SOURCE>
They may have decided that ZT's encryption isn't proven well enough for their needs. It's also posssible they rejected ZT because they didn't want to use ZT's centralized infrastructure. Two years ago was long before ZT started working on making that optional.
ZT allows you to run your own "Moons", meaning you dont need their infrastructure... bit more config required on the client end, but less reliance on Zerotier....
Moons are going to be deprecated soon and as far as I understand never actually worked how people wanted. I.e. they still needed ZTs root servers, even if you were running your own controller.
To contrast, with Nebula you run your own root(s) (lighthouses) and you don't need a controller because important config (ip, group, hostname) is signed by the same CA.
The moon terminology will also go away since there will no longer be a difference between these and our core roots. They'll all just be roots and will be interchangeable. The use of a common underlying key/value store will allow ZeroTier to keep its unified namespace and easy ability to join anyone's network or communicate with anyone regardless of what roots they're using (as long as their roots are on the same global network as you... obviously you can't hop air gaps).
We are about to make that much easier and also allow true infrastructure federation -- you won't have to have your nodes contact our roots directly. We came up with something very interesting.
As for crypto: we plan some improvements in 2.0, but note that these days easily >90% of the traffic over ZeroTier networks (or any other VPN / overlay) tends to be already encrypted via SSH, SSL, etc. Another layer of encryption in the overlay just provides some additional defense in depth. We're rapidly moving to a world where everything layer 3 and above encrypts everything. That's why we have not prioritized sexier crypto for our L2 overlay tech. It's a bit redundant.
This is really interesting news!! Ryan was at the Gophercon 2018 and was talking casually about his pet '20%' project with some of us. Happy to see if finally released in the opensource. Great work Ryan!. His off the record remarks really made me change my mind about Slack engineering team in general. Otherwise, I was always cursing them about their electron client.

STATED GOAL 1> Repeat the passage of the thread about ZeroTier and Nebula that begins at the words "Moons are going" and stops after "your own controller.".
STATED GOAL 2> Go on with the thread about ZeroTier and Nebula from the point where it stops.
The data that follows is separate from the thread about ZeroTier and Nebula.

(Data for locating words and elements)
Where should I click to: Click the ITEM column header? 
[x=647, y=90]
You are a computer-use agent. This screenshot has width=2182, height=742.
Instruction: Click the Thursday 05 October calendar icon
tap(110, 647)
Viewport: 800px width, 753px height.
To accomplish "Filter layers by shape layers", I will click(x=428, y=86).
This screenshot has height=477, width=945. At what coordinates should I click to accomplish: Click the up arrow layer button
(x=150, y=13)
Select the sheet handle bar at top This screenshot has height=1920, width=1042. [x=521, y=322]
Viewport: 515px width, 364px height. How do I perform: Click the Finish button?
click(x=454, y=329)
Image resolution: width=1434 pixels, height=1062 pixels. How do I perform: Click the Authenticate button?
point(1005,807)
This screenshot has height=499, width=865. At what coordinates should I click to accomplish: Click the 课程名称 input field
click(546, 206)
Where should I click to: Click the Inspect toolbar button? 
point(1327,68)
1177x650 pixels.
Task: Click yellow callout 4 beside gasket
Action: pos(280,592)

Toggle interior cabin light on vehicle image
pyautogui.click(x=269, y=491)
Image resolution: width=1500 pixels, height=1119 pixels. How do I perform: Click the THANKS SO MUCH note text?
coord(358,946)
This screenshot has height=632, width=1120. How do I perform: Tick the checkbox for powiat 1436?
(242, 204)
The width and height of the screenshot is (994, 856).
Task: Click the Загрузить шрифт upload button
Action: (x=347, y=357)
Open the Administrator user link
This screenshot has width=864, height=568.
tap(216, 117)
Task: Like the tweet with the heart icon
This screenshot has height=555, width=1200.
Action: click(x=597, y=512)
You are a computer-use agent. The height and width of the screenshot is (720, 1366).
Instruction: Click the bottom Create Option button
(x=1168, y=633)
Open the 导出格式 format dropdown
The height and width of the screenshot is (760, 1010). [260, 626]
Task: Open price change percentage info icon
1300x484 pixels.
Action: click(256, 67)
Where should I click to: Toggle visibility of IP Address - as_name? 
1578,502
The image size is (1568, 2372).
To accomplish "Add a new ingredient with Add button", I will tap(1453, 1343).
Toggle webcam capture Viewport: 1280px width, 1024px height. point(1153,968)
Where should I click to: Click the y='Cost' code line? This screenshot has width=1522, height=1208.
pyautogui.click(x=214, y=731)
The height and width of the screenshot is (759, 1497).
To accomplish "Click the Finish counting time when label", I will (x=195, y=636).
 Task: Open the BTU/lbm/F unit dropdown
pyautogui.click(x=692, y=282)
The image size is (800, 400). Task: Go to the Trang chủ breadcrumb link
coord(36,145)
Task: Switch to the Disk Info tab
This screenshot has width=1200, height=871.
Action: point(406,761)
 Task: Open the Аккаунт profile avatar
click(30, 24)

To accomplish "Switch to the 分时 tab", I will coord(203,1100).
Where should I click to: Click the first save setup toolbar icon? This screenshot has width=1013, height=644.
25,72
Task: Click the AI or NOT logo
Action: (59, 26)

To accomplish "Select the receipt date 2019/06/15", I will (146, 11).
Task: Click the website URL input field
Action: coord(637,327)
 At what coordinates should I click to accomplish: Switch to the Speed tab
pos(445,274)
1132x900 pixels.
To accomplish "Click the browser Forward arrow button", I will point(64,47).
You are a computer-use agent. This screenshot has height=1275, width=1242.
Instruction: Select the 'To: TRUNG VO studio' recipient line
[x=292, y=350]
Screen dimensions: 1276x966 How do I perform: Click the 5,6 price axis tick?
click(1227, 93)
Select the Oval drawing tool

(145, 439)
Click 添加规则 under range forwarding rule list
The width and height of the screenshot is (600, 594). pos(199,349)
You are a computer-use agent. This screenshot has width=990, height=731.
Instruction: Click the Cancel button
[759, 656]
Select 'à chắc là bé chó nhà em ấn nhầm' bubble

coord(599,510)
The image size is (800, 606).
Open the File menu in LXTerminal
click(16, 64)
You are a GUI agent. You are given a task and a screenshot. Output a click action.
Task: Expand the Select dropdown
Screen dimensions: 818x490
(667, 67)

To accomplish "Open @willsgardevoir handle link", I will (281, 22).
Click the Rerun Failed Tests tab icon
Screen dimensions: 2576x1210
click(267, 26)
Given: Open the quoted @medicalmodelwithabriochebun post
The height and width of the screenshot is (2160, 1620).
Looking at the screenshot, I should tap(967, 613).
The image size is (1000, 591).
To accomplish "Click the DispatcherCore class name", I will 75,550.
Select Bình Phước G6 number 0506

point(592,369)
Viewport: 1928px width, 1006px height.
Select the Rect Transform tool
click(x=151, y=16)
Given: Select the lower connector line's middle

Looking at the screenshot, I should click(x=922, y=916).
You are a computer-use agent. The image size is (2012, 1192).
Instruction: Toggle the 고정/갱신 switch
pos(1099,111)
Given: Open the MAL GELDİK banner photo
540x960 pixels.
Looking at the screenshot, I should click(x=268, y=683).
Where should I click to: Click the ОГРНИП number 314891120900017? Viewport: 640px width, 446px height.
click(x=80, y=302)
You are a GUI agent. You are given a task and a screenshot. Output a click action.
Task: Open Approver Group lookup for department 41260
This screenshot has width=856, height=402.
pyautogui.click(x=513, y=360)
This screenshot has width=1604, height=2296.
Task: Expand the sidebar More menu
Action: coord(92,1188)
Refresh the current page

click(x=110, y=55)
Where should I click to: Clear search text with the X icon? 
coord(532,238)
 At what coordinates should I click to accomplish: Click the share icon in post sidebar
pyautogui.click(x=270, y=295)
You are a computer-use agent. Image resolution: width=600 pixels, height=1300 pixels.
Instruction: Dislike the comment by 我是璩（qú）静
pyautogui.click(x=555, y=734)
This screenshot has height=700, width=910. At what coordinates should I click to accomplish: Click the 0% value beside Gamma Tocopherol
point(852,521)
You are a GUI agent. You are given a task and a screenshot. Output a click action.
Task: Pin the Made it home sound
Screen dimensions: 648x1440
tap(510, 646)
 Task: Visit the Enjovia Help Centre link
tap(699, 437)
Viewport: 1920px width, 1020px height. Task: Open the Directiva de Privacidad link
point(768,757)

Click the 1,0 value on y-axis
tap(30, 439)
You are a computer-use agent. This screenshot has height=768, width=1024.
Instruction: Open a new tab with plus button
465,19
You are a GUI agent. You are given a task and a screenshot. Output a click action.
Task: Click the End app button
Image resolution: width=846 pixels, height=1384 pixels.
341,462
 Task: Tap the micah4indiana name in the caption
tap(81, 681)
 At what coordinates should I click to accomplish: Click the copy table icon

OUTPUT 1>
Moons are going to be deprecated soon and as far as I understand never actually worked how people wanted. I.e. they still needed ZTs root servers, even if you were running your own controller.

OUTPUT 2>
I feel like I don't totally follow how you would set this up for, say, a company that has infra in two cloud providers (but no office network or datacenter or anything)... I think the answer is you set up one or more lighthouses with stable IPs on the public internet, and you make sure all your ephemeral cloud machines have IPs on the public internet? And all your ephemeral cloud machines get RFC-1918 addresses that are effectively in a giant flat subnet with no broadcast / no L2 domain and no implied structure?
It feels a little different from Wireguard, in that with Wireguard your engineers would be able to connect from behind a NAT, but my reading of how it works is that machines route directly at each other. Which is good for a production network where you care deeply about routing (bandwidth, latency, costs, debugging, etc.), but it seems that here your engineers would still need to connect to a bastion host or something, i.e., it isn't a VPN in the sense of being able to join the corporate network directly.
I guess if you've also got the lighthouse node internally routable by all your machines (e.g. you have an internal datacenter network and something like AWS Direct Connect) it would work too?
I think the answer is that your lighthouse(s) are the only machines that need publicly routable IPs. Your ephemeral cloud machines get any RFC-1918 address you want, with any subnet you want.
Engineers would have Nebula set up on their laptop with a configuration that knows about your lighthouse(s) static IP(s). They use the lighthouses for meeting other nodes, UDP hole punching, etc, but otherwise every connection is peer to peer.
NAT traversal sounds like a thing I very much don't want to deal with for a production network, instinctively. It's fine for video games with friends but I've seen enough stuff go wrong with even normal networks that I wouldn't want to trust it. If this is what Slack is actually doing, I'd be very curious to hear how it's working out for them and how they debug network outages.
(Which is why I suspect it's not and the readme isn't clear)
Yeah, after doing a few years of VoIP I pretty much learned the same. Yes, there are multiple methods of traversal, yes they are sound in theory. Yet stuff breaks all the time on consumer routers.
Network virtualization seems to have been extremely slow to be adopted. Even companies pushing "cloud first" seem to be running their physical networks like its 2003.
When your Kubernetes falls over, you can ssh to it and run commands like it's 2003 (or 1993). When your network falls over, not so much. We deprecated our network virtualization at $work and have been way happier for it.
Also, the end-to-end principle argues for putting complicated logic in the endpoints and making the network boring. See also, TCP is implemented at the endpoints and just requires network infrastructure to drop packets sometimes. You could imagine a congestion control protocol implemented on each router on the Internet, but it would be much more fragile and also much harder to deploy changes to.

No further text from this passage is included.